Bug #12726
ceph-deploy suite fails on CentOS 7
0%
Description
http://pulpito.ceph.com/loic-2015-08-18_23:30:39-ceph-deploy-master---basic-vps/1020940/
2015-08-18T14:41:11.490 INFO:tasks.ceph_deploy:Ceph health: HEALTH_ERR 64 pgs stuck inactive; 64 pgs stuck unclean; no osds 2015-08-18T14:41:21.490 INFO:teuthology.orchestra.run.vpm084:Running: 'cd /home/ubuntu/cephtest && sudo ceph health'
It looks like ceph-deploy gives up after preparing /dev/vdb does not try to prepare / activate /dev/vdc
Related issues
History
#1 Updated by Loïc Dachary over 8 years ago
teuthology-suite -l1 --verbose --suite ceph-deploy --suite-branch master --email loic@dachary.org --filter=centos_7 --ceph next --machine-type vps
#2 Updated by Loïc Dachary over 8 years ago
- Priority changed from Normal to Urgent
It looks like CentOS 7 was added late july 2015 http://pulpito.ceph.com/teuthology-2015-07-19_02:10:02-ceph-deploy-next-distro-basic-vps/ and was never successfully run.
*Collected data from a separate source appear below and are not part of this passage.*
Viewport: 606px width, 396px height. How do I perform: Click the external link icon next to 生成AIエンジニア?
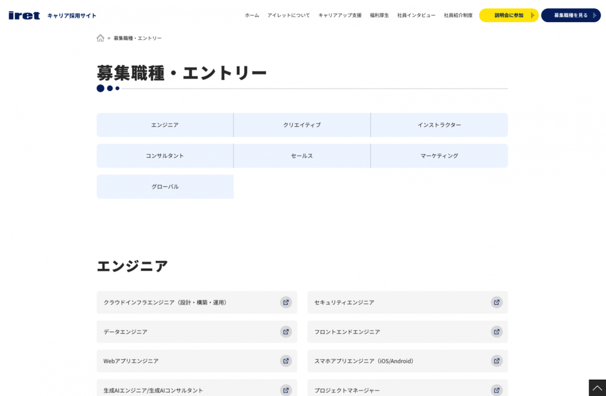(286, 390)
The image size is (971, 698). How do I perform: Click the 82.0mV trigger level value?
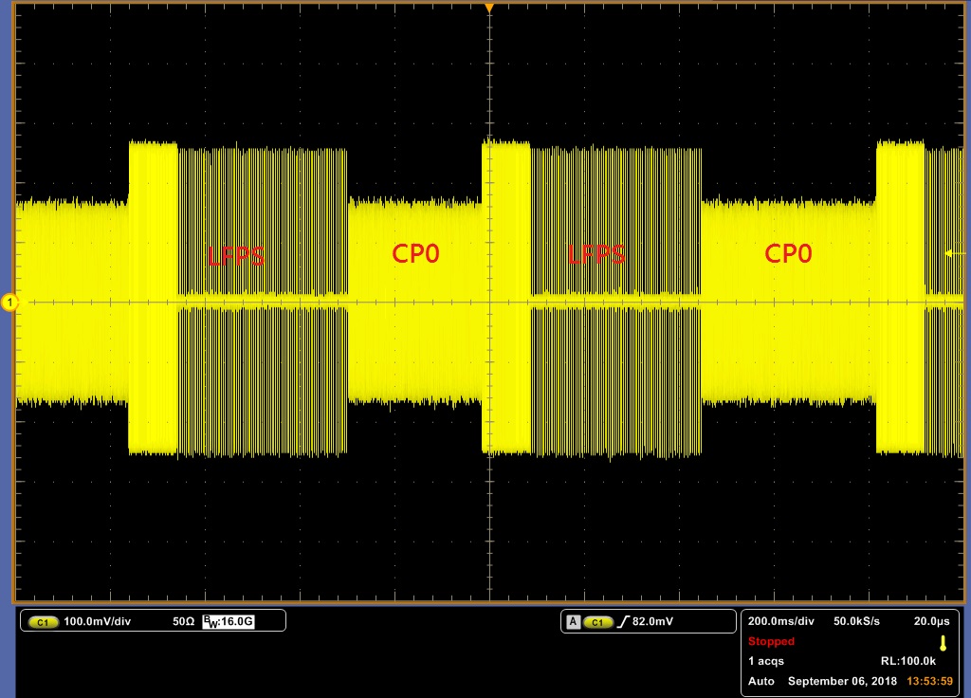point(652,621)
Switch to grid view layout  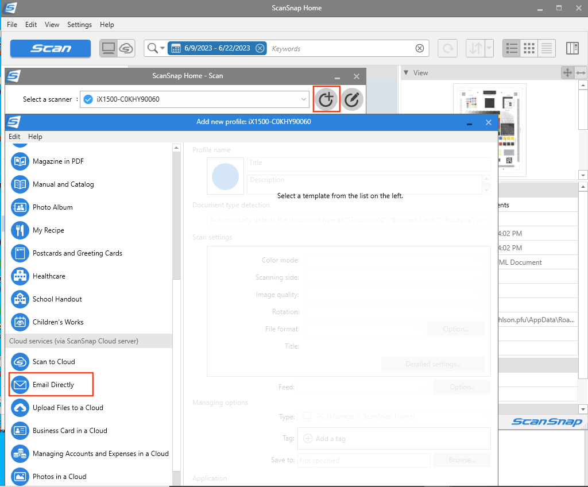[529, 48]
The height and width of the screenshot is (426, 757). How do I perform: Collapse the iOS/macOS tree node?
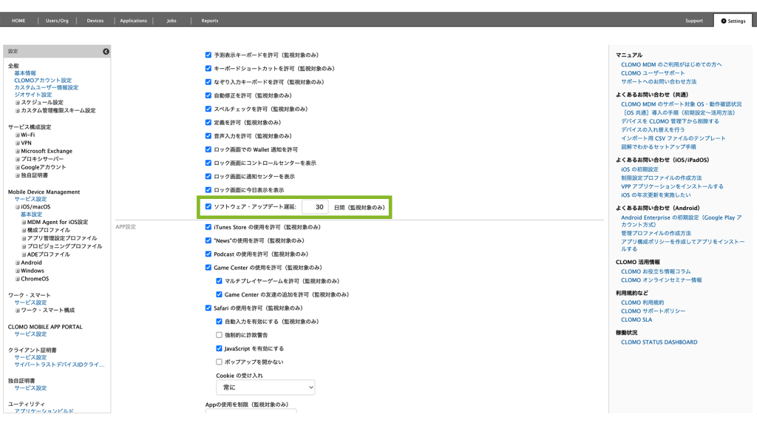click(18, 207)
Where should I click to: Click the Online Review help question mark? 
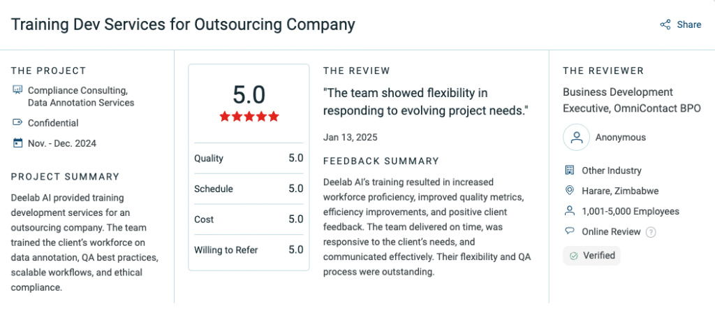(651, 232)
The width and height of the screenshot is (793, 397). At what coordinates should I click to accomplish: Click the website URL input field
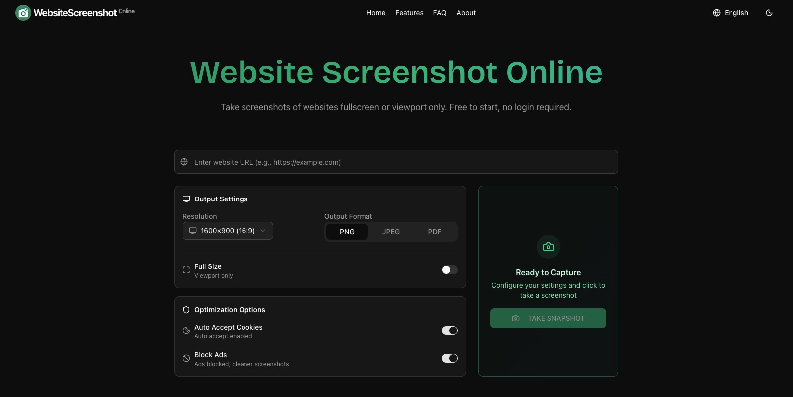pos(396,162)
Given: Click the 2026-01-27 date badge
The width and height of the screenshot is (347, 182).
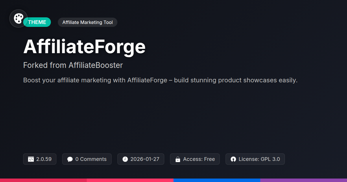Looking at the screenshot, I should (141, 159).
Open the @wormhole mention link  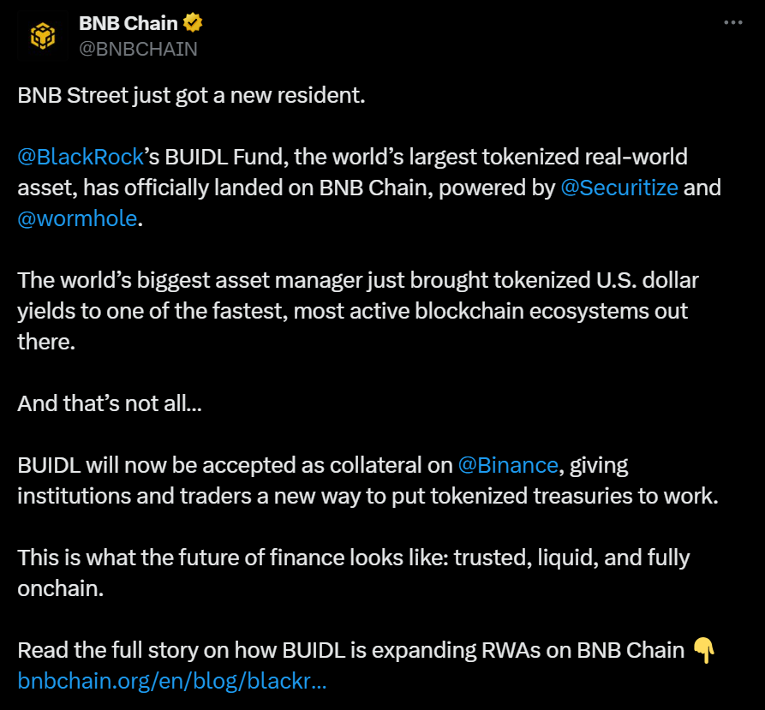tap(76, 218)
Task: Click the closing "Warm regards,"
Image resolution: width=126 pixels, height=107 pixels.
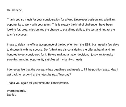Action: click(x=16, y=91)

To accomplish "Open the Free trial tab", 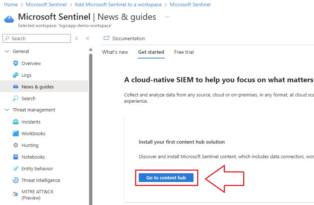I will click(184, 52).
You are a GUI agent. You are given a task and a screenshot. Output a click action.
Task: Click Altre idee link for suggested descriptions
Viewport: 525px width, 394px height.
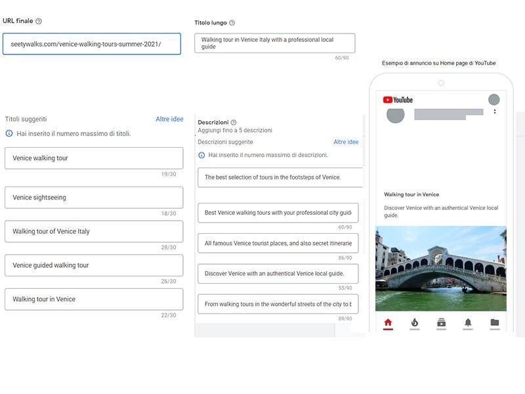[x=346, y=142]
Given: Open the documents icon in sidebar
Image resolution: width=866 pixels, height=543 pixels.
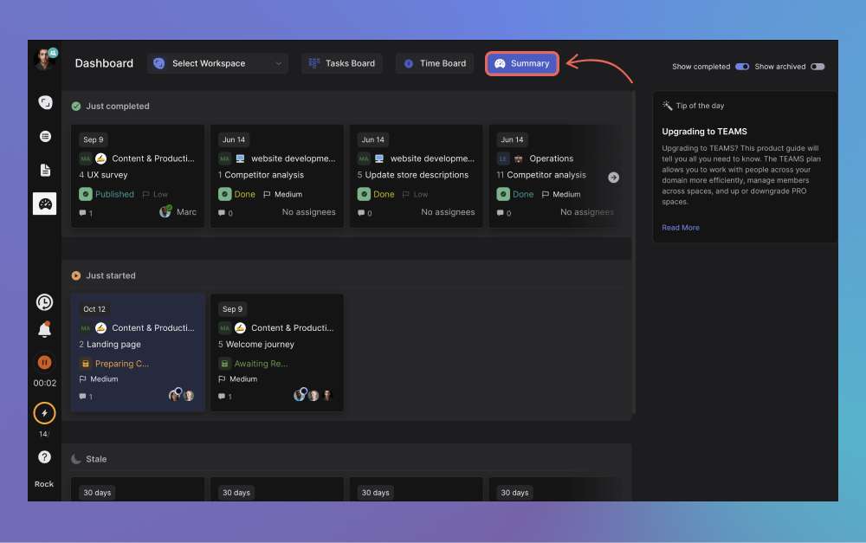Looking at the screenshot, I should pos(45,170).
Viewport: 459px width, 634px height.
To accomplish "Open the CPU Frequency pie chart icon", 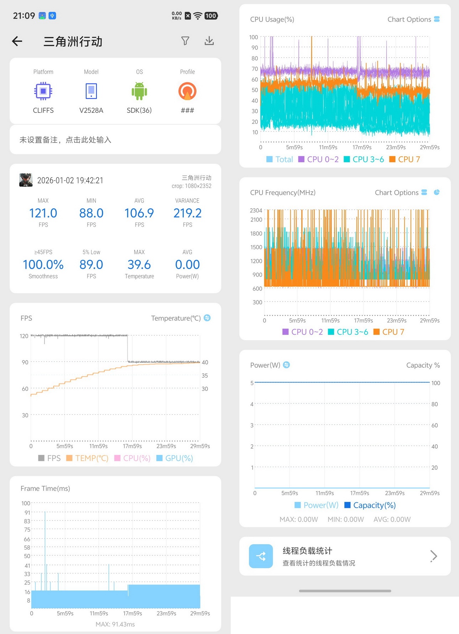I will (x=437, y=192).
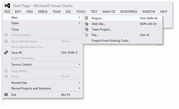Click the Print printer icon
The image size is (179, 109).
pyautogui.click(x=6, y=76)
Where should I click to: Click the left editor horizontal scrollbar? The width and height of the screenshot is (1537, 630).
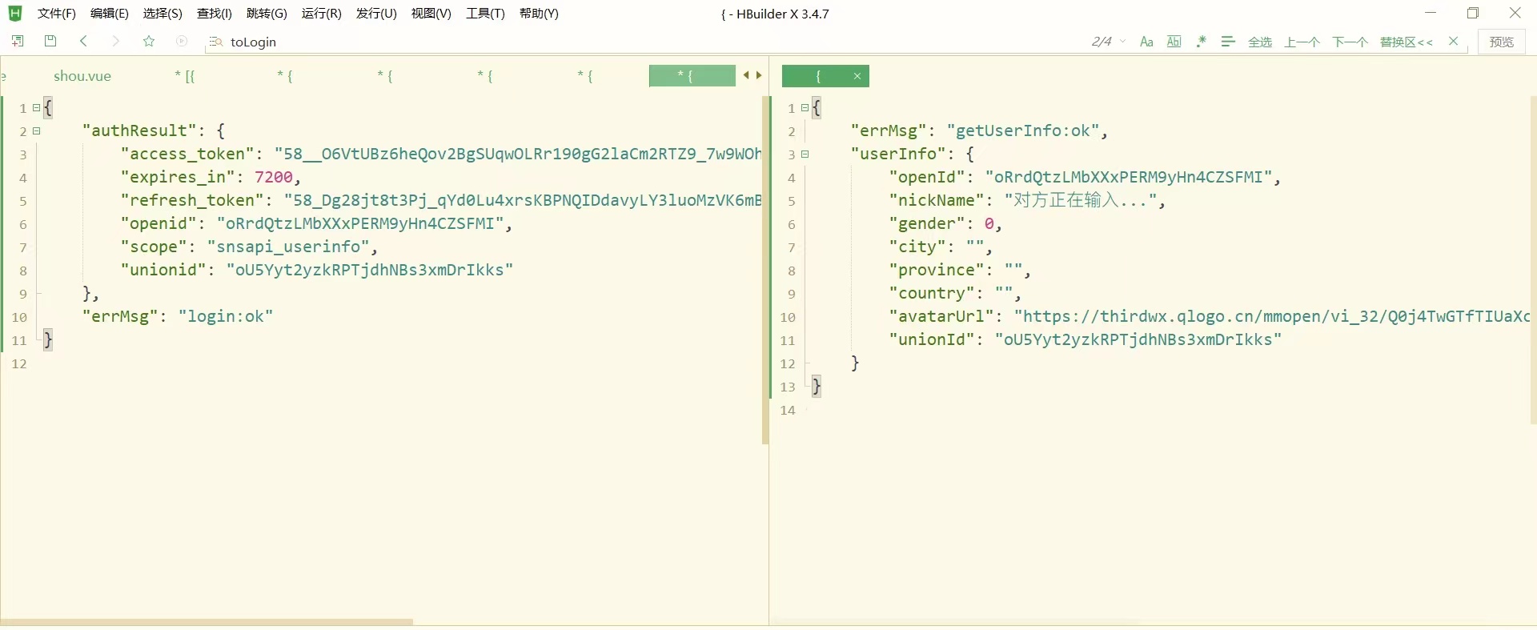click(208, 621)
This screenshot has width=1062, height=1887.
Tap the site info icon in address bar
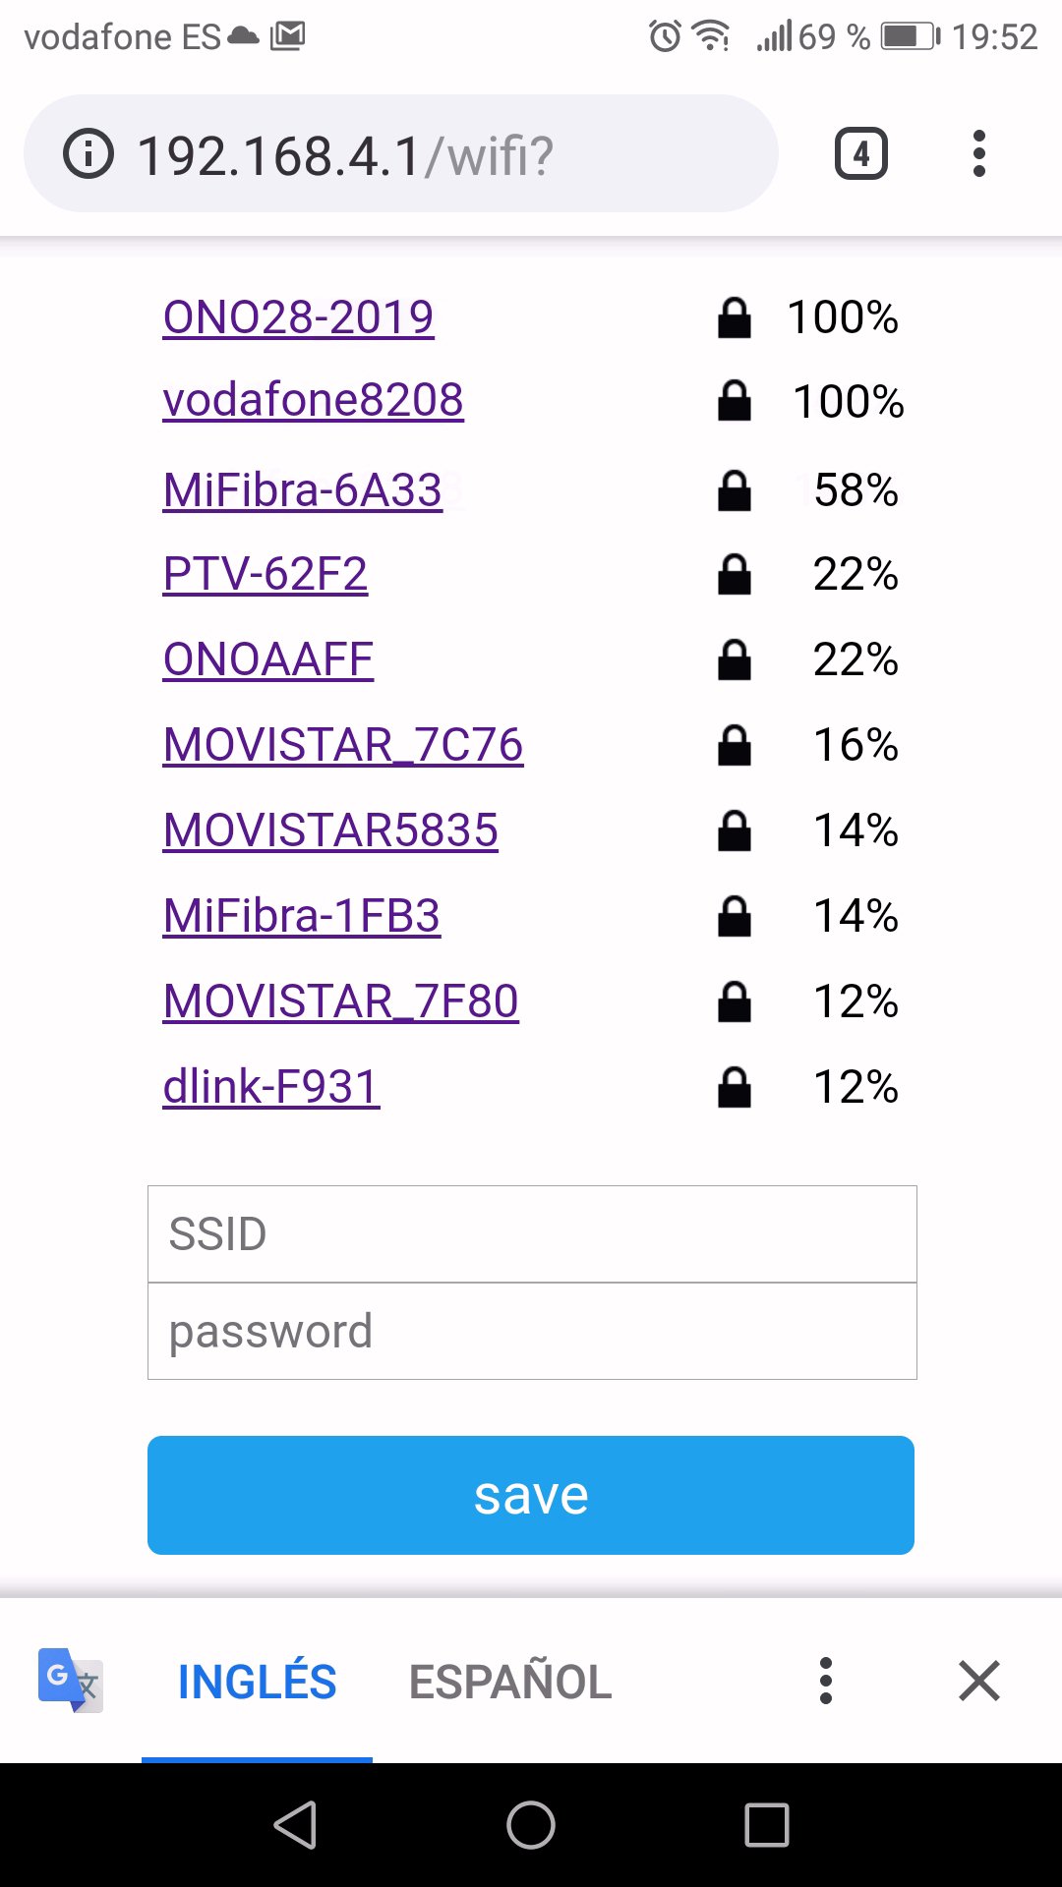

#3 Updated by Loïc Dachary over 8 years ago
Fail without dmcrypt http://pulpito.ceph.com/loic-2015-08-20_01:57:10-ceph-deploy-master---basic-vps/1022951/
teuthology-suite --priority 50 --filter='ceph-deploy/basic/{ceph-deploy-overrides/disable_diff_journal_disk.yaml config_options/cephdeploy_conf.yaml distros/centos_7.0.yaml tasks/ceph-deploy_hello_world.yaml}' --verbose --suite ceph-deploy --suite-branch master --email loic@dachary.org --ceph master --machine-type vps
The OSD on one machine was properly mounted.
#4 Updated by Loïc Dachary over 8 years ago
Caught this before a VM was shutdown.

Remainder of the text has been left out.